Title: Seed dormancy, smoke-stimulated germination and harvest timing of pili grass (heterpogon contortus), a native Hawaiian grass with potential for expanded re-vegetation use
Authors: Baldos, Orville Caldo
Keywords: Heteropogon contortus
Issue Date: Dec 2013
Publisher: [Honolulu] : [University of Hawaii at Manoa], [December 2013]
Abstract: Pili grass (Heteropogon contortus (L.) P. Beauv. ex Roem. & Schult.) is a culturally and ecologically important native species in Hawaiʻi that has been used for re-vegetation of severely degraded land. Currently, it is being evaluated for expanded use on roadside and streambank stabilization, water efficient landscaping and agricultural buffer strip plantings.

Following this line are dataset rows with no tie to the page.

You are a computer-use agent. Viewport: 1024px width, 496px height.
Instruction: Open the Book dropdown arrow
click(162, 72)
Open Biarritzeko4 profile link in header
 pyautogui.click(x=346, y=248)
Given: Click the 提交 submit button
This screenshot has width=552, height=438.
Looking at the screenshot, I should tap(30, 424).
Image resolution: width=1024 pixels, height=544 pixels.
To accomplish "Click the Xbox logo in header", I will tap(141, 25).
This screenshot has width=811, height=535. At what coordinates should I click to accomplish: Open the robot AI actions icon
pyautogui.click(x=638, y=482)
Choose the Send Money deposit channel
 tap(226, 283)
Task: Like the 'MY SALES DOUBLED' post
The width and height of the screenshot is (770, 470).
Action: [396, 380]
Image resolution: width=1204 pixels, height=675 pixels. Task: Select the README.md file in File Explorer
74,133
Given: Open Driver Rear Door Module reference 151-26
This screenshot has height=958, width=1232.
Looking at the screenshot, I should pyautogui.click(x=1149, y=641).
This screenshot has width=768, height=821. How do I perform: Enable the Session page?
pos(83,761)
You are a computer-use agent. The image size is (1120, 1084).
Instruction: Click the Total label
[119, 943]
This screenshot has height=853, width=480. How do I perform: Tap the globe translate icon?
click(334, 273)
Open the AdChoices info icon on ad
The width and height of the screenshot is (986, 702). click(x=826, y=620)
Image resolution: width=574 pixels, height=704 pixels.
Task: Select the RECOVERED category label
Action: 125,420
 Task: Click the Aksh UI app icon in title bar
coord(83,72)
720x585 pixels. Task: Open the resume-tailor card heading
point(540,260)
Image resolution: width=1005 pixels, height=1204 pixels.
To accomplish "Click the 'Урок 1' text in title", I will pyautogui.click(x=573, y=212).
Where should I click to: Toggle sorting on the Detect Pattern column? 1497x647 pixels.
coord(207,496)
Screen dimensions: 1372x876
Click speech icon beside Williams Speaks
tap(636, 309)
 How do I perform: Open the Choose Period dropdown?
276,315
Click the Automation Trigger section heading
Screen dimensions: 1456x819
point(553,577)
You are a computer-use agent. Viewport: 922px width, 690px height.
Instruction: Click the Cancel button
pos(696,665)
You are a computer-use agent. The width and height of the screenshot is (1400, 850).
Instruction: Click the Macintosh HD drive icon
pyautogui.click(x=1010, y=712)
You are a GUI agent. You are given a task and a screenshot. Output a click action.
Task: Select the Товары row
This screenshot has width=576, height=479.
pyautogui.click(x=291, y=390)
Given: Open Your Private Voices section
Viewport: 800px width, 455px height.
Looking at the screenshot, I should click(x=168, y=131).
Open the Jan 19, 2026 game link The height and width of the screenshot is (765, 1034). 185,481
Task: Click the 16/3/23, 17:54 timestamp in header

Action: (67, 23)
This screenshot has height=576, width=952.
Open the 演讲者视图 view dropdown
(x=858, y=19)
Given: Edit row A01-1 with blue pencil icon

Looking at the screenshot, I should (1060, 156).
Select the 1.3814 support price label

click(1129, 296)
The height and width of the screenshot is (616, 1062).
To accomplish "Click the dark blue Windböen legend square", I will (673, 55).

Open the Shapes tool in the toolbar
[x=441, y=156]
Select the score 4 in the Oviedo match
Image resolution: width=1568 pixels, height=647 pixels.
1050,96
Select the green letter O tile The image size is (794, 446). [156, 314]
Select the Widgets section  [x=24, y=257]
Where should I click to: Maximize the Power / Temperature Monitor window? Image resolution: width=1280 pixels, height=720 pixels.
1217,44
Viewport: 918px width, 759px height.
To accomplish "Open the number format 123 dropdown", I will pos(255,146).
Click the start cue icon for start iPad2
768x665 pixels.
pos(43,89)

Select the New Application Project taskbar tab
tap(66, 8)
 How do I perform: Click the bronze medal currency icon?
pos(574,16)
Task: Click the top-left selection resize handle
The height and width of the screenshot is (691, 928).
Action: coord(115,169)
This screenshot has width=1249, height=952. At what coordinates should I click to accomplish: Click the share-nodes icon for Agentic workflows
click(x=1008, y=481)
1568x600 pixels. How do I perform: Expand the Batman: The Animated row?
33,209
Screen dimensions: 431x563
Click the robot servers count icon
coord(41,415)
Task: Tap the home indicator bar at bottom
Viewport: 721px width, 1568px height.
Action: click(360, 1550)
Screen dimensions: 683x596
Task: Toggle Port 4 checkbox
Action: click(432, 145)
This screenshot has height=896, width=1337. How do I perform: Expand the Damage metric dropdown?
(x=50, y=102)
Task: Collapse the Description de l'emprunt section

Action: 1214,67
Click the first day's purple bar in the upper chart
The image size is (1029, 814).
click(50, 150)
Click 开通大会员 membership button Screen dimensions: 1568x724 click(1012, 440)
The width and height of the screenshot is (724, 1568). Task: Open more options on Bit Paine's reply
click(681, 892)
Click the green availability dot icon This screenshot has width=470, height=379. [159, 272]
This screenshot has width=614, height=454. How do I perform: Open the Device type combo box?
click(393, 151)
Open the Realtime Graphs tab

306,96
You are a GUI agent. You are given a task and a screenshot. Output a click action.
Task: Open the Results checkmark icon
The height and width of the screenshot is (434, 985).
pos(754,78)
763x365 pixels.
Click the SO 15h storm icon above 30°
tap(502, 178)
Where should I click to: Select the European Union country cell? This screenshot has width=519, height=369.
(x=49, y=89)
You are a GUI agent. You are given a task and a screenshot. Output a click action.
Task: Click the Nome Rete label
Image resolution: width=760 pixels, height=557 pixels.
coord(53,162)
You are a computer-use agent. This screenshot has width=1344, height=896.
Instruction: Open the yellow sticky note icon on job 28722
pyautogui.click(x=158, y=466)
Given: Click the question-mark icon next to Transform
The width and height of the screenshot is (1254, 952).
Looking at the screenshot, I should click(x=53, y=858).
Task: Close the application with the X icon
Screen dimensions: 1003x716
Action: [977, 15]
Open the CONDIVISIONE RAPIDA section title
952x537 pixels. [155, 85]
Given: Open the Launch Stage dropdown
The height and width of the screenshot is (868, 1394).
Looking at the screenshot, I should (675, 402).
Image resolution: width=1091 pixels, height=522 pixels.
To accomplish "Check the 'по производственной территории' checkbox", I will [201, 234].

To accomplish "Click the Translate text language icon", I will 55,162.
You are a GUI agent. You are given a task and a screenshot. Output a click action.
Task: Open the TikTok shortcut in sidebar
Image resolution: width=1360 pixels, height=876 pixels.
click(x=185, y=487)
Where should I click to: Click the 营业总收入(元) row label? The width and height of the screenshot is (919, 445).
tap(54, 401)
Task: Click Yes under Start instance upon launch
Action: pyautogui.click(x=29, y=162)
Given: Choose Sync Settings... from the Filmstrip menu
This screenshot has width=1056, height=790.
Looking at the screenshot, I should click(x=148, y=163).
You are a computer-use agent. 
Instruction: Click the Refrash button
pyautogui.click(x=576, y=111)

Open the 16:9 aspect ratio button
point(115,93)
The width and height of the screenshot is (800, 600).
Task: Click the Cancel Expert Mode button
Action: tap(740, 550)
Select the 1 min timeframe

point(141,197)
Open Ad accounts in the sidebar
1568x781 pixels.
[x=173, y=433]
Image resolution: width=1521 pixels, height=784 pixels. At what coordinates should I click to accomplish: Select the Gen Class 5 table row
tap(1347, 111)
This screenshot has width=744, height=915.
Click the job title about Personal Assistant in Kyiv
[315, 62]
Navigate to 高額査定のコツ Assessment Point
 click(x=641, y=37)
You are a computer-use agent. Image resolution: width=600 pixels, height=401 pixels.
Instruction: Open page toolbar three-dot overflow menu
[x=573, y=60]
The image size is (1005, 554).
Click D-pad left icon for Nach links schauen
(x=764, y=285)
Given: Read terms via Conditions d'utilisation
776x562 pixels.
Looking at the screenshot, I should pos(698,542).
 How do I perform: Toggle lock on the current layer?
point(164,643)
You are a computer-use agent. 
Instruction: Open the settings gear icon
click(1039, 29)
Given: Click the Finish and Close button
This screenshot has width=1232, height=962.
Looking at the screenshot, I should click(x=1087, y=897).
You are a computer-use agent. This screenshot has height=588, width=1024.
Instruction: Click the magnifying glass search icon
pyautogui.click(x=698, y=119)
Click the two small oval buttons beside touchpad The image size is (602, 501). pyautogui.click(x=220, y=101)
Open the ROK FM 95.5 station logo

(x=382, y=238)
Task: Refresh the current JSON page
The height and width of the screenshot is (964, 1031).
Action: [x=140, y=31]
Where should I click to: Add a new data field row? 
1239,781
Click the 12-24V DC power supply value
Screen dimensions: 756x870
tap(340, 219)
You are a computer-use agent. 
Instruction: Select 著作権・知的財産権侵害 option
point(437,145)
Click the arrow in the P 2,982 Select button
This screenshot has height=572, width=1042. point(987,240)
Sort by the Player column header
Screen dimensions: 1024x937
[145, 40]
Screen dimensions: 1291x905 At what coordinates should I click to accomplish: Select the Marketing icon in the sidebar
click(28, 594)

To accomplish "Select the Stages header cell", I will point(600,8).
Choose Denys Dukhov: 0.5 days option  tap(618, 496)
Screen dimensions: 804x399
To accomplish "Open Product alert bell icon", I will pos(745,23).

Despite efforts to increase its use on a variety of re-vegetation applications, planting materials such as seeds are still in limited supply. In order to develop large scale seed production protocols, studies on seed dormancy and seed harvest timing need to be conducted. The three main objectives of this dissertation were to: 1) elucidate the mechanisms involved in pili grass seed dormancy loss through the use of scarification and germination stimulants (i.e., gibberellic acid [GA], fluridone, food grade liquid smoke [FGLS], pili grass smoke infused water, xylose smoke infused water, karrikinolide and cyanide); 2) assess the effect of storage factors (i.e., seed moisture content and temperature) on pili grass seed dormancy loss and viability; and 3) determine an average cumulative growing degree unit (ACGDU) correlated indicator which has potential use for determining the optimum seed harvest timing.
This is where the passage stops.